In patients with coronary artery disease (CAD), quercetin has decreased the transcriptional activity of NF‐κB and reduced serum levels of IL‐1β [67]. In a study on the anti‐UV effects of quercetin, researchers demonstrated that quercetin‐loaded nanoparticles (TTP‐Chitosan or TC) decreased the phosphorylation of IκB and enhanced the inhibitory effects of quercetin on NF‐κB [85]. Additionally, quercetin has been shown to inhibit the NF‐κB pathway in human gingival fibroblasts (HGFs), reducing the production of IL‐1β, IL‐6, IL‐8, and TNF‐α [68]. Intriguingly, quercetin significantly inhibits the degradation of IκBα and the nuclear translocation of NF‐κB in lung epithelial cells [16]. Additionally, treatment with quercetin has been shown to increase mRNA levels of IκB, leading to the downregulation of NF‐κB and the inhibition of the NF‐κB signaling pathway [17].
Ras
6.4
The RAS signaling pathway is a key downstream target of MerTK. Additionally, TGF‐β, which can be activated by MerTK‐dependent efferocytosis, can activate the RAS signaling pathway [41]. MerTK activates the STAT3/KRAS and SRC signaling cascades in glioblastoma multiforme (GBM). Also, it has been demonstrated that the STAT3/KRAS and SRC signaling pathways are essential for maintaining stemness in glioma cells [73].
Evidence shows that quercetin can affect the RAS signaling pathway [86]. Quercetin stimulates the degradation of the KRAS and HRAS oncoproteins, and it can also inhibit the downstream effectors of the RAS signaling pathway, such as Raf and MEK [87]. The RAS and PI3K/AKT signaling pathways are activated in ovarian cancer, leading to the increased survival, proliferation, and metastasis. A study on human metastatic ovarian cancer revealed that quercetin inhibits the RAS and PI3K/AKT pathways and suppresses the expression of EGFR. According to these findings, quercetin may inhibit the proliferation, survival, migration, and metastasis of malignant cells in metastatic ovarian cancer in humans.
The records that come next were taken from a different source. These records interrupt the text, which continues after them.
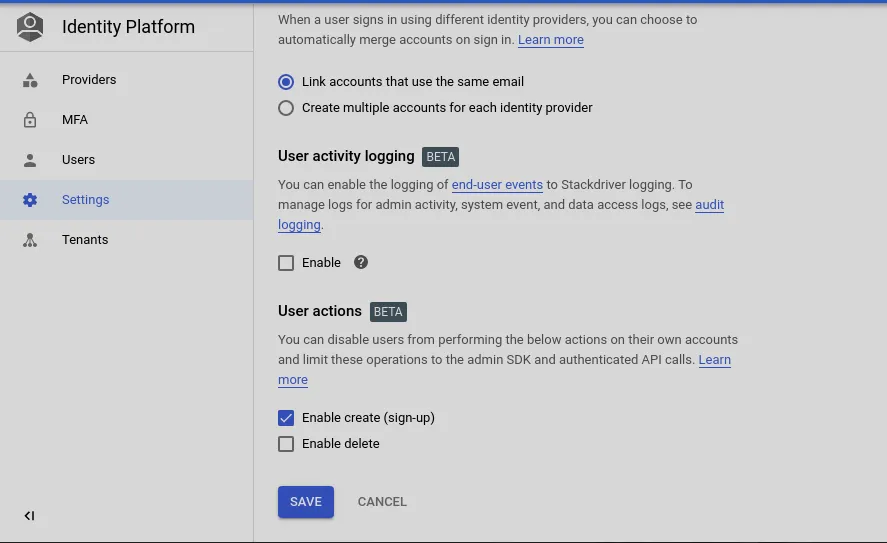Collapse the left navigation sidebar
Screen dimensions: 887x543
(29, 516)
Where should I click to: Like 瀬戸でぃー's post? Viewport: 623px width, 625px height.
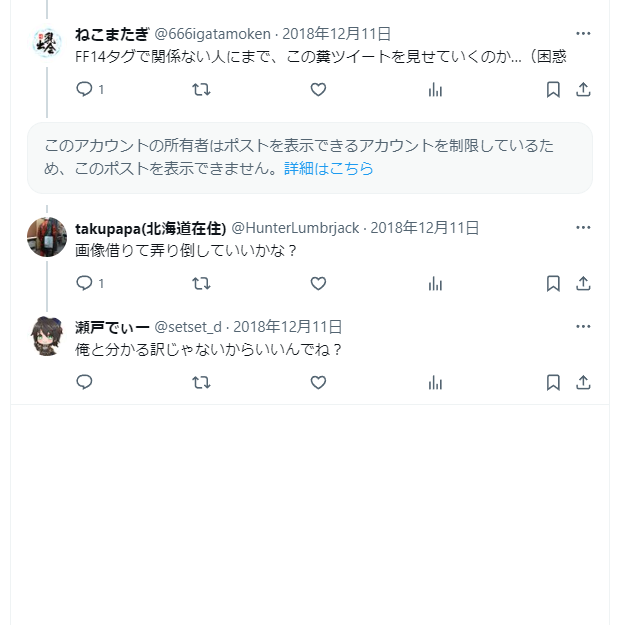tap(318, 381)
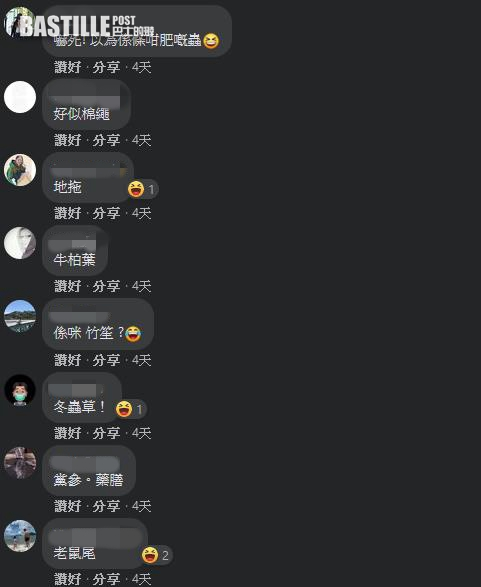Click 分享 under the 黨參。藥膳 comment
The image size is (481, 587).
click(106, 506)
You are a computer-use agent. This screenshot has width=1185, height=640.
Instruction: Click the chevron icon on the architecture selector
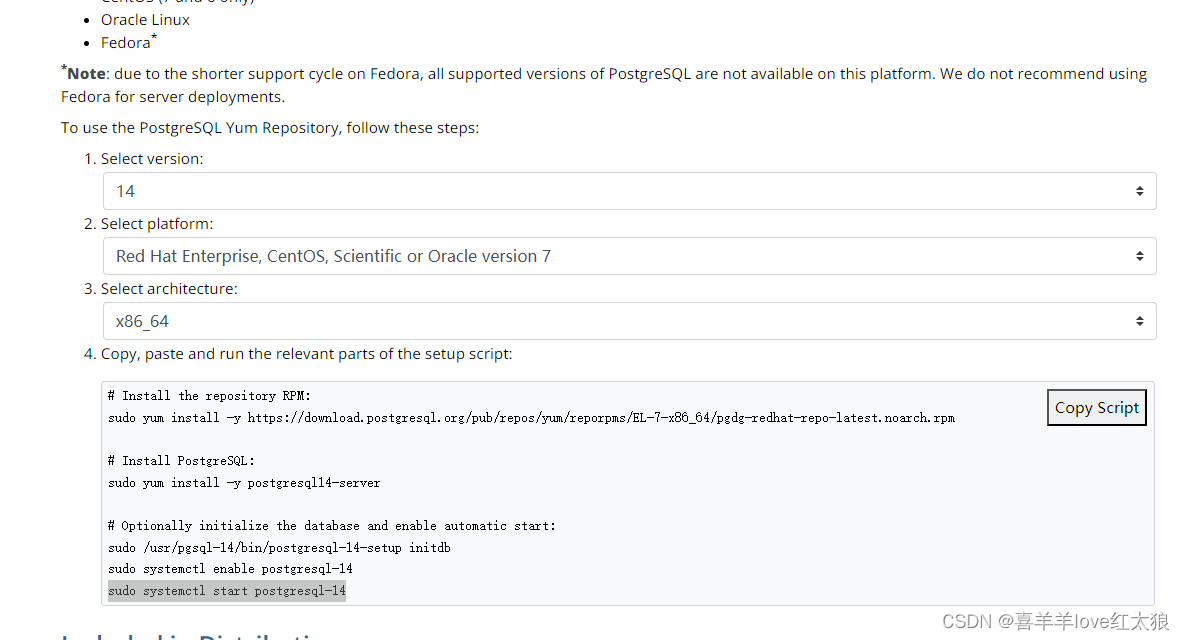pyautogui.click(x=1139, y=320)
The expression of NRAS and Raf‐1 is decreased due to treating cells with quercetin [69]. Surprisingly, a structural study demonstrated that quercetin can directly bind to the Raf protein, a downstream target of Ras, and suppress its function [88].
Src Family Tyrosine Kinases
6.5
Src, a non‐receptor tyrosine kinase, is a member of the Src family of tyrosine kinases (SFKs) [89]. Src is indirectly involved in tumor formation. Thus, inhibiting Src as a monotherapy is not an ideal choice, but it should be considered a significant option in cancer combination therapies [90]. MerTK regulates cell migration, phagocytosis, and actin rearrangement through signaling pathways such as Src/FAK/Rac1. The binding of MerTK to its ligand, Gas6, leads to the activation of Src. Subsequently, Src phosphorylates FAK [9]. Additionally, MerTK activates the FAK/SRC‐STAT3 signaling pathway through phosphatidylserine‐induced macrophage polarization [91]. Also, the inhibition of MerTK by UNC2025 decreases SRC and AKT levels [92].
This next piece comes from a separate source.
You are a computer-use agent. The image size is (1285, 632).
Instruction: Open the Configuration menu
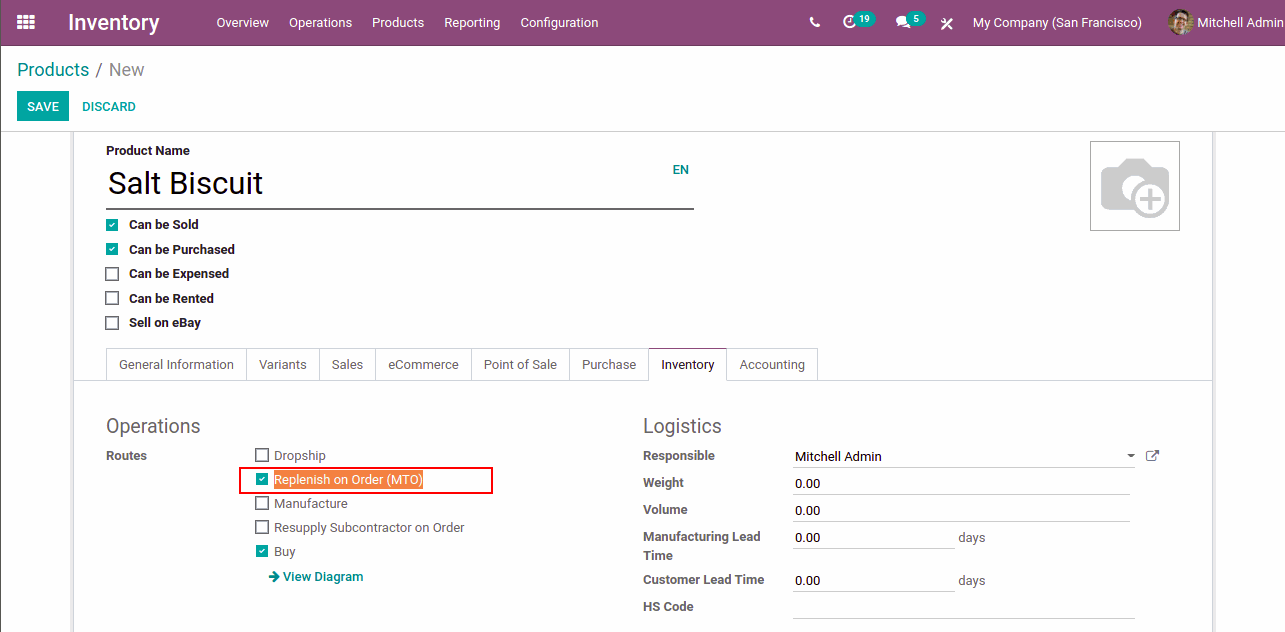click(559, 22)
In a study on cardiomyocytes, it has been indicated that quercetin inhibits Src, STAT3, p38, and FAK in these cells. Therefore, besides its anticancer effect by inhibiting the Src signaling pathway, quercetin demonstrates cardioprotective effects in the H9C2 cell line [71]. Quercetin suppressed the activation of Src, PI3K, and AKT in a manner dependent on both time and dose. In other words, quercetin inhibits the lipopolysaccharide‐induced activation of Src in a concentration‐dependent manner [93]. It has been suggested that quercetin can directly bind to the ATP‐binding site of the Src family and modulate cell signaling [94]. Moreover, studies have demonstrated that quercetin inhibits the Src signaling pathway in squamous cell carcinoma. Quercetin decreases the migration and invasion of squamous carcinoma cells by reducing the p‐Src and p‐Stat3. Above all, the treatment of tumor cells with quercetin leads to the inhibition of EMT signaling and, thereby, suppresses the metastasis of tumor cells in vivo by inhibiting the Src/Stat3 signaling pathway [60].
Cancer Stem Cells, MerTK, and Quercetin
7
Cancer stem cells (CSCs) are considered to be the instigators of tumor initiation, resistance, metastasis, and recurrence, and they are believed to play a central role in tumorigenesis [95].
PD‐L1 is overexpressed in CSCs, which is essential for the immune evasion of these cells. PD‐L1 expression is also associated with the expression levels of CSC markers in colorectal [96] and pancreatic cancer cells [97]. Moreover, the expression levels of PD‐L1 are increased in endometrial CSCs and are induced by hypoxia. Knockdown of PD‐L1 suppresses the expression of various pluripotency‐related genes, including ALDH1, CD133, OCT4, SOX2, and NANOG. Blockade or knockdown of PD‐L1 also correlates with decreased tumorigenicity of endometrial CSCs [98]. Quercetin has been shown to exhibit inhibitory activities against the interactions between PD‐L1 and its receptor, PD‐1, as well as other signaling pathways that activate PD‐L1.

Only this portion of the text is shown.